Cure SMA’s Seed Funding Yields New Investments in Research
No single group can develop a treatment for SMA alone—it requires collaboration between academics, industry, government, and families. Cure SMA brings all of those groups together, breaking down roadblocks that might delay important developments.
Cure SMA provides early-stage funding for promising new ideas and novel treatment approaches. In doing so, we lower the risk and attract larger investments from industry, government, and other funding sources as drug candidates move through the process.
It can cost upwards of $1 billion to bring a therapy through the development process to FDA approval. In addition, we are working to increase the number of new therapies in the SMA pipeline, to insure we have treatments for all ages and stages of SMA. Attracting investment from government, pharmaceutical companies, and other organizations provides the resources necessary to accomplish these goals.
Here are a few of the recent successes we’ve had in leveraging early investments.
Through a series of grants, Cure SMA invested $845,000 in two different gene therapy approaches. In 2013, the National Institute of Neurological Disorders and Stroke (NINDS) awarded Dr. Brian Kaspar a $4 million grant, based on data generated with Cure SMA funding.

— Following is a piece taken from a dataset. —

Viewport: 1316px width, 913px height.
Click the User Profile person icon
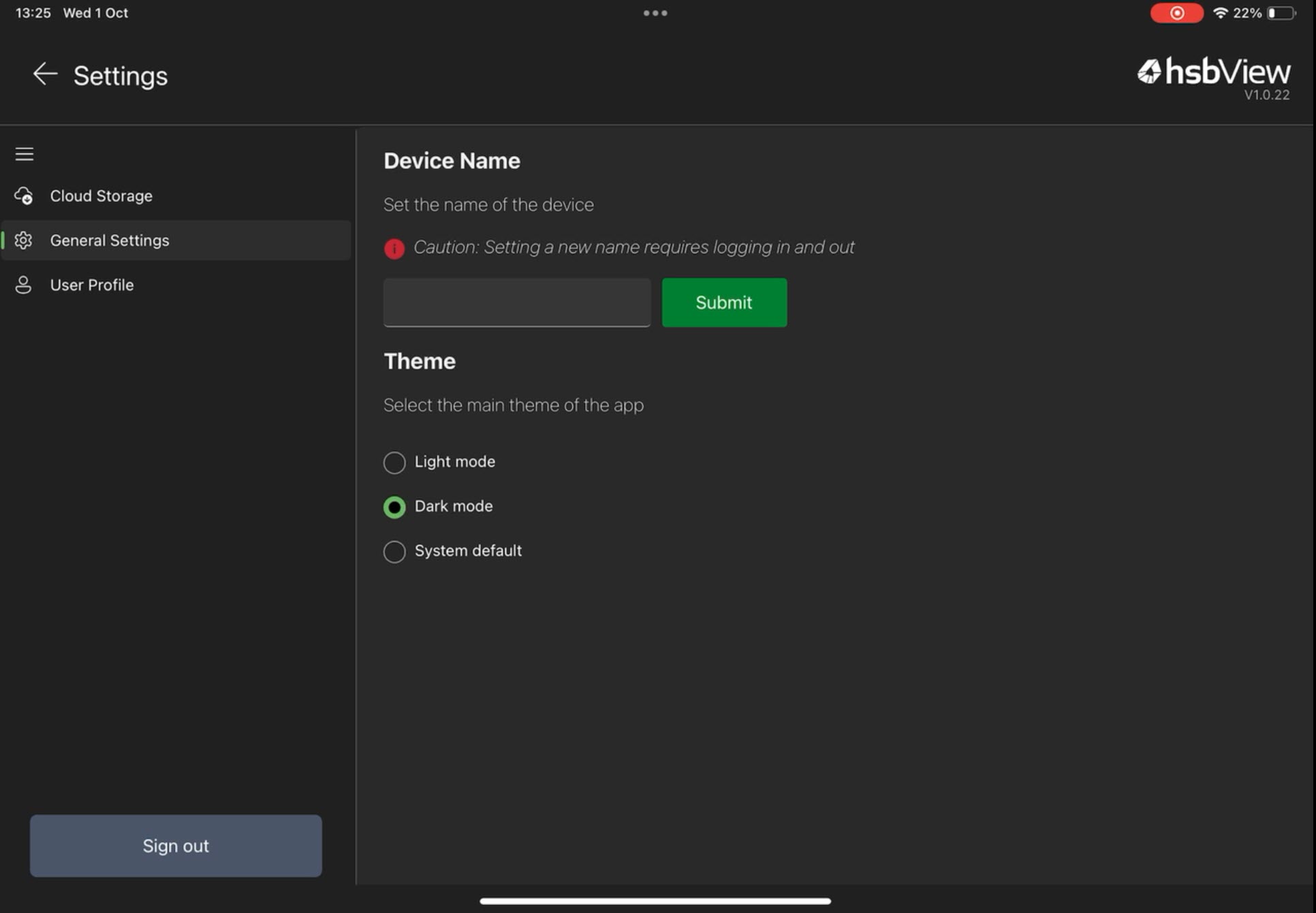coord(24,285)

The technology for this gene therapy was then licensed to a company for clinical trials. Earlier this month, AveXis held an initial public offering (IPO), raising over $95 million from investors to move gene therapy into Phase 2 clinical trials.
Antisense Oligonucleotides (ASOs)
An ASO is a small snippet of synthetic genetic material used to modulate gene expression. In 2013, we made a $150,000 grant to Dr. Chris Lorson and Dr. Arthur Burghes to help optimize an ASO that binds to a novel sequence called E1. The E1 ASO could be used to improve the function of SMN2, the SMA “backup gene.”
Last year, Dr. Lorson announced that they were able to optimize the E1 directed ASO that increased life span in severe mouse models of SMA by four times and in intermediate mouse models of SMA by seven times. Based on that data, Dr. Lorson has recently received two additional grants, totaling $550,000, from MDA, GSF, and FightSMA, to continue moving this compound forward.
In 2013, Cure SMA made a grant of $100,000 to Dr. Jeff Jasper at Cytokinetics. This grant was intended to support the development of a small molecule that protects and activates skeletal muscles that typically weaken in SMA.
In 2014, Astellas Pharmaceuticals announced a partnership with Cytokinetics to bring this drug class (specifically CK-2127107) to clinical trials for SMA. CK-2127107 is currently being tested in Phase 2 clinical trials in teens and adults with SMA, and Astellas has invested $55 million in order to move the drug to this point.